Deep Dive
1. Glamsterdam Upgrade (H1 2026)
Overview: This is the next scheduled major hard fork, expected in the first half of 2026. Its core objectives are to significantly scale Ethereum's Layer 1 execution. Key proposals include EIP-7928 for Block-level Access Lists (enabling parallel transaction processing) and EIP-7732 for Enshrined Proposer-Builder Separation (ePBS), which aims to decentralize block building and improve MEV fairness (Ethereum Foundation). The upgrade also plans to push the gas limit "toward and beyond 100 million" from the current 60 million, allowing more transactions per block and lower fees.
What this means: This is bullish for Ethereum because it directly addresses the network's capacity constraints. Higher throughput and lower base-layer fees could improve the user experience for applications that remain on L1 and strengthen Ethereum's competitive position. The main risk is technical complexity, which could lead to delays or implementation challenges.
2. Hegotá Upgrade (H2 2026)
Overview: Following Glamsterdam, the Hegotá upgrade is slated for the second half of 2026, continuing the new biannual upgrade cadence (Decrypt).

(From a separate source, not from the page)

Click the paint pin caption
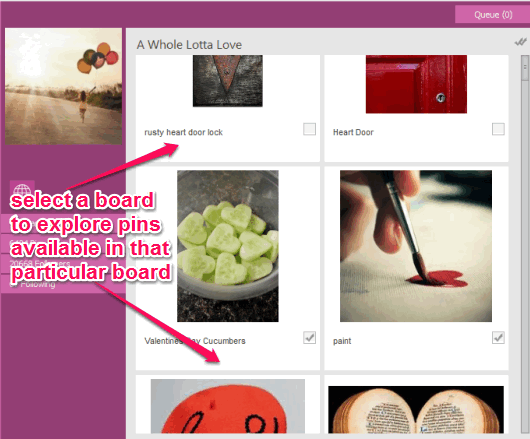[342, 341]
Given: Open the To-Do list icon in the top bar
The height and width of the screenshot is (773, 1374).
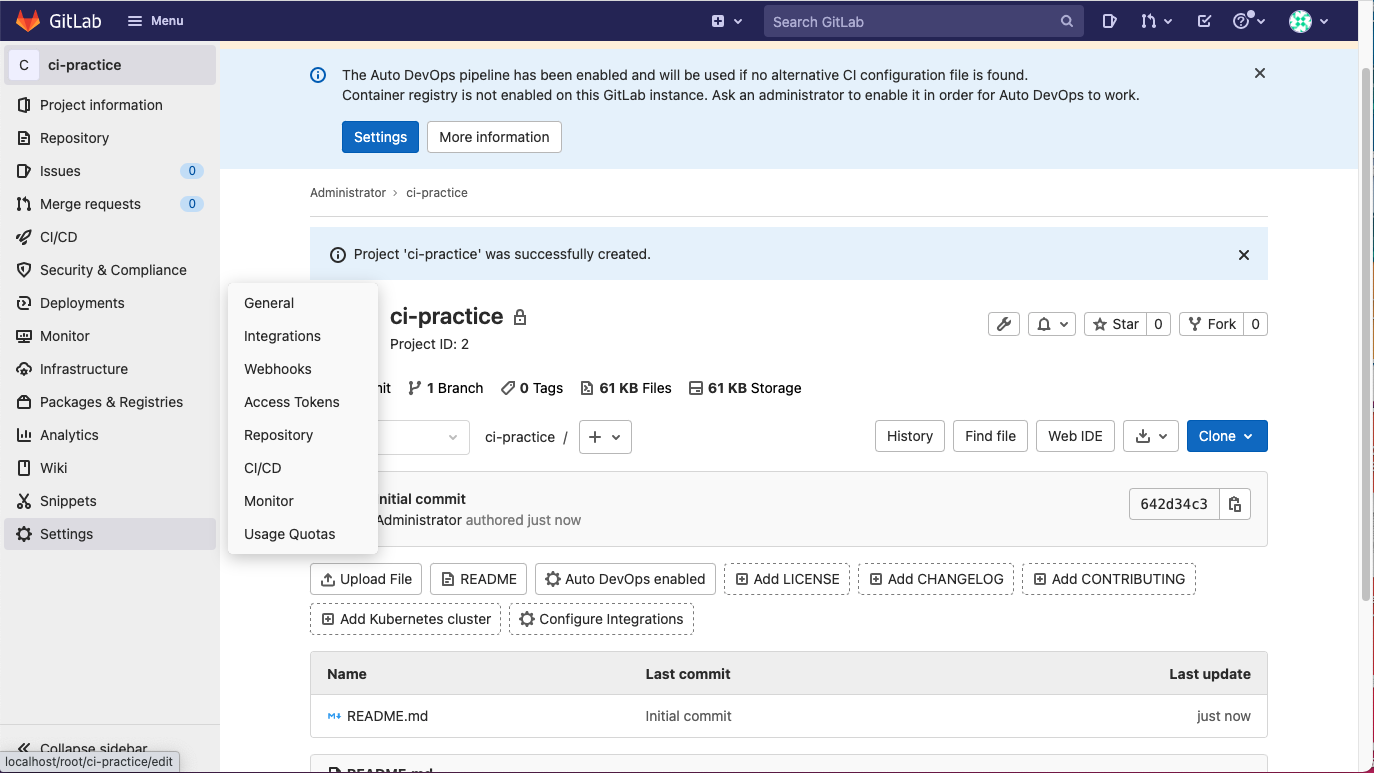Looking at the screenshot, I should [1204, 20].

While its exact scope is still being defined, the focus will likely be on the next phase of state management. This includes advancing Verkle Trees, a data structure crucial for achieving "stateless" clients, which would dramatically reduce the hardware requirements for node operators and bolster decentralization.
What this means: This is neutral-to-bullish for Ethereum as it represents essential, long-term infrastructure work. Successfully implementing Verkle Trees would lower barriers to running a node, enhancing network security and resilience. However, as a complex, foundational change, its development and testing timeline carries inherent uncertainty.

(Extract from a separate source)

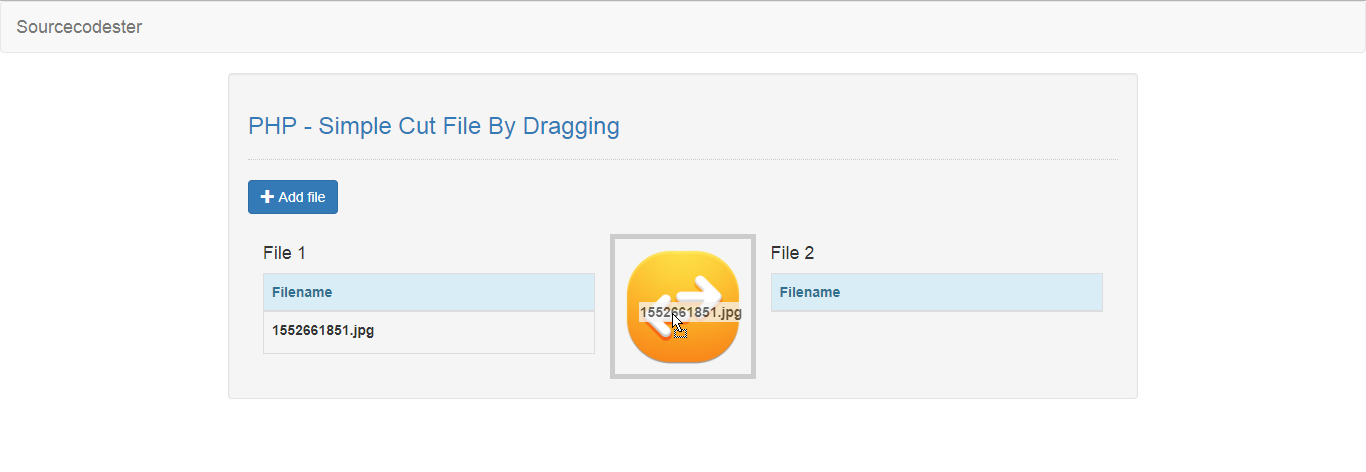
Task: Click the plus icon on Add file
Action: coord(267,197)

3. The Strawmap Vision (Through 2029)
Overview: Beyond 2026, the Ethereum Foundation's "Strawmap" outlines a strategic vision for Layer 1 upgrades through the end of the decade (The Defiant). It envisions approximately seven forks, targeting five "north stars": near-instant transaction finality, ~10,000 transactions per second on L1, massive L2 scaling, post-quantum cryptography, and built-in privacy for ETH transfers via shielded transactions.
What this means: This is a bullish long-term signal for Ethereum, demonstrating coordinated, multi-year planning to solve scalability, security, and privacy challenges simultaneously. It frames Ethereum's evolution from a rollup-centric present to a fully scaled, quantum-resistant settlement layer. The primary risk is that such an ambitious, multi-year plan depends on sustained research breakthroughs and successful execution of each sequential step.
Conclusion
Ethereum's roadmap is now characterized by a predictable, twice-yearly upgrade cycle focused on concrete scaling, user experience, and security goals, moving from ambitious research into systematic engineering delivery. How will the successful implementation of parallel execution in Glamsterdam reshape the competitive dynamics between Layer 1 and Layer 2 ecosystems?